Problem to work on
Every single entry that follows is to be retyped exactly.
*** Dataset extract ***
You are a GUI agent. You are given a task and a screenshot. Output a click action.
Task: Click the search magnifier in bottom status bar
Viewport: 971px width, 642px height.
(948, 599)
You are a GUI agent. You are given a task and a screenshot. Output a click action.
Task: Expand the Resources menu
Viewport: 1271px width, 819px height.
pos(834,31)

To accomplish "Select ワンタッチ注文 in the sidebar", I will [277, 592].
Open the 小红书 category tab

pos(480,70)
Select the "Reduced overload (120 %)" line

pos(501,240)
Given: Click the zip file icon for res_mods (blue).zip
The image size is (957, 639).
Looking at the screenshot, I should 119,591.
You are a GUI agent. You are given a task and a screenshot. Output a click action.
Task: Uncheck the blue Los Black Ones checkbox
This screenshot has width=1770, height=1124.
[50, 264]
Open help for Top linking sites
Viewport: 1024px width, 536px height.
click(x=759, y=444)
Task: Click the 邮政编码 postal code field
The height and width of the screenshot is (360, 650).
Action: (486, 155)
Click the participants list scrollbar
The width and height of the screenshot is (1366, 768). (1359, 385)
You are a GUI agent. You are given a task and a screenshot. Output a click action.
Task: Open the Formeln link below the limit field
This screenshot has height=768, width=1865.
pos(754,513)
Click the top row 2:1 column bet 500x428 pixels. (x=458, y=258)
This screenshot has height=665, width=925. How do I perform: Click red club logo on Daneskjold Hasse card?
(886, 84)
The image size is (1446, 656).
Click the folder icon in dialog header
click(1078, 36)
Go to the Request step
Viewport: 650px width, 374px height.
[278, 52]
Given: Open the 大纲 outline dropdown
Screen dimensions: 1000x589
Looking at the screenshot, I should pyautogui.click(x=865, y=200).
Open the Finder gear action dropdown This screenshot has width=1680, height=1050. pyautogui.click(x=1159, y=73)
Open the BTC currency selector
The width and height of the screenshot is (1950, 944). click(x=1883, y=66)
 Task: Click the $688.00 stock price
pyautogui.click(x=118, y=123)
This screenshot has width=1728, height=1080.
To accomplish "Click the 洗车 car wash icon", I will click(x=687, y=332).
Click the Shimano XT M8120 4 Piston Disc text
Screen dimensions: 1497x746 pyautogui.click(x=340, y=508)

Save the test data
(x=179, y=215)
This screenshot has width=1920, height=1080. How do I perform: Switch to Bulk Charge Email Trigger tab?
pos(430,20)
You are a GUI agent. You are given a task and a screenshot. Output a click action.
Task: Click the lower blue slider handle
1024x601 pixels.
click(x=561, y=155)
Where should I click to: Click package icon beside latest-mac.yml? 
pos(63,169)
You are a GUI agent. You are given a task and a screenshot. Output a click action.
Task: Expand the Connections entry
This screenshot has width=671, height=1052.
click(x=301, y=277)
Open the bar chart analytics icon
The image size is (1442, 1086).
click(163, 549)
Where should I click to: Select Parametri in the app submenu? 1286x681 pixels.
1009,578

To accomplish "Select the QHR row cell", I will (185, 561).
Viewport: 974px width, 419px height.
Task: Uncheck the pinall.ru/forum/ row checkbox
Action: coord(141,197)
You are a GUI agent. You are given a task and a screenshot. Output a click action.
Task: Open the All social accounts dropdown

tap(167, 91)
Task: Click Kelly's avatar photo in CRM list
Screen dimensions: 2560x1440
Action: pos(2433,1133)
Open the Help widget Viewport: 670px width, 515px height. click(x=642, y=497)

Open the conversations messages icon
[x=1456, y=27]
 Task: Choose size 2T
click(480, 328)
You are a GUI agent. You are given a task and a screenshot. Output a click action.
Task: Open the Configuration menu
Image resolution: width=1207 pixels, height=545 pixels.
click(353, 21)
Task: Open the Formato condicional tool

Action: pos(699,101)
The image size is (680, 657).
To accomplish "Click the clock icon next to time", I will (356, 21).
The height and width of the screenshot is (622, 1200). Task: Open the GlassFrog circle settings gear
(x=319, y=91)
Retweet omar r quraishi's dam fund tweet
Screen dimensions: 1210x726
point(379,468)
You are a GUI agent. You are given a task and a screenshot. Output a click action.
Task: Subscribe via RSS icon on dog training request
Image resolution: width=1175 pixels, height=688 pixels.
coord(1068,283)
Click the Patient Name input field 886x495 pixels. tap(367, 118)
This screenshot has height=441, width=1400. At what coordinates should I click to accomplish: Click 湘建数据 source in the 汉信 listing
*** End of Dataset extract ***
Exercise output
You are a GUI agent. You are given a task and a screenshot. Output a click action.
Task: Click the search magnifier in bottom status bar
Viewport: 971px width, 642px height.
(948, 599)
You are a GUI agent. You are given a task and a screenshot. Output a click action.
Task: Expand the Resources menu
Viewport: 1271px width, 819px height.
pos(834,31)

To accomplish "Select ワンタッチ注文 in the sidebar", I will [277, 592].
Open the 小红书 category tab

pos(480,70)
Select the "Reduced overload (120 %)" line

pos(501,240)
Given: Click the zip file icon for res_mods (blue).zip
The image size is (957, 639).
Looking at the screenshot, I should 119,591.
You are a GUI agent. You are given a task and a screenshot. Output a click action.
Task: Uncheck the blue Los Black Ones checkbox
This screenshot has width=1770, height=1124.
[50, 264]
Open help for Top linking sites
Viewport: 1024px width, 536px height.
click(x=759, y=444)
Task: Click the 邮政编码 postal code field
The height and width of the screenshot is (360, 650).
Action: (486, 155)
Click the participants list scrollbar
The width and height of the screenshot is (1366, 768). (1359, 385)
You are a GUI agent. You are given a task and a screenshot. Output a click action.
Task: Open the Formeln link below the limit field
This screenshot has height=768, width=1865.
pos(754,513)
Click the top row 2:1 column bet 500x428 pixels. (x=458, y=258)
This screenshot has height=665, width=925. How do I perform: Click red club logo on Daneskjold Hasse card?
(886, 84)
The image size is (1446, 656).
Click the folder icon in dialog header
click(1078, 36)
Go to the Request step
Viewport: 650px width, 374px height.
[278, 52]
Given: Open the 大纲 outline dropdown
Screen dimensions: 1000x589
Looking at the screenshot, I should pyautogui.click(x=865, y=200).
Open the Finder gear action dropdown This screenshot has width=1680, height=1050. pyautogui.click(x=1159, y=73)
Open the BTC currency selector
The width and height of the screenshot is (1950, 944). click(x=1883, y=66)
 Task: Click the $688.00 stock price
pyautogui.click(x=118, y=123)
This screenshot has width=1728, height=1080.
To accomplish "Click the 洗车 car wash icon", I will click(x=687, y=332).
Click the Shimano XT M8120 4 Piston Disc text
Screen dimensions: 1497x746 pyautogui.click(x=340, y=508)

Save the test data
(x=179, y=215)
This screenshot has width=1920, height=1080. How do I perform: Switch to Bulk Charge Email Trigger tab?
pos(430,20)
You are a GUI agent. You are given a task and a screenshot. Output a click action.
Task: Click the lower blue slider handle
1024x601 pixels.
click(x=561, y=155)
Where should I click to: Click package icon beside latest-mac.yml? 
pos(63,169)
You are a GUI agent. You are given a task and a screenshot. Output a click action.
Task: Expand the Connections entry
This screenshot has width=671, height=1052.
click(x=301, y=277)
Open the bar chart analytics icon
The image size is (1442, 1086).
click(163, 549)
Where should I click to: Select Parametri in the app submenu? 1286x681 pixels.
1009,578

To accomplish "Select the QHR row cell", I will (185, 561).
Viewport: 974px width, 419px height.
Task: Uncheck the pinall.ru/forum/ row checkbox
Action: coord(141,197)
You are a GUI agent. You are given a task and a screenshot. Output a click action.
Task: Open the All social accounts dropdown

tap(167, 91)
Task: Click Kelly's avatar photo in CRM list
Screen dimensions: 2560x1440
Action: pos(2433,1133)
Open the Help widget Viewport: 670px width, 515px height. click(x=642, y=497)

Open the conversations messages icon
[x=1456, y=27]
 Task: Choose size 2T
click(480, 328)
You are a GUI agent. You are given a task and a screenshot. Output a click action.
Task: Open the Configuration menu
Image resolution: width=1207 pixels, height=545 pixels.
click(353, 21)
Task: Open the Formato condicional tool

Action: pos(699,101)
The image size is (680, 657).
To accomplish "Click the clock icon next to time", I will (356, 21).
The height and width of the screenshot is (622, 1200). Task: Open the GlassFrog circle settings gear
(x=319, y=91)
Retweet omar r quraishi's dam fund tweet
Screen dimensions: 1210x726
point(379,468)
You are a GUI agent. You are given a task and a screenshot. Output a click action.
Task: Subscribe via RSS icon on dog training request
Image resolution: width=1175 pixels, height=688 pixels.
coord(1068,283)
Click the Patient Name input field 886x495 pixels. tap(367, 118)
This screenshot has height=441, width=1400. At what coordinates should I click to accomplish: Click 湘建数据 source in the 汉信 listing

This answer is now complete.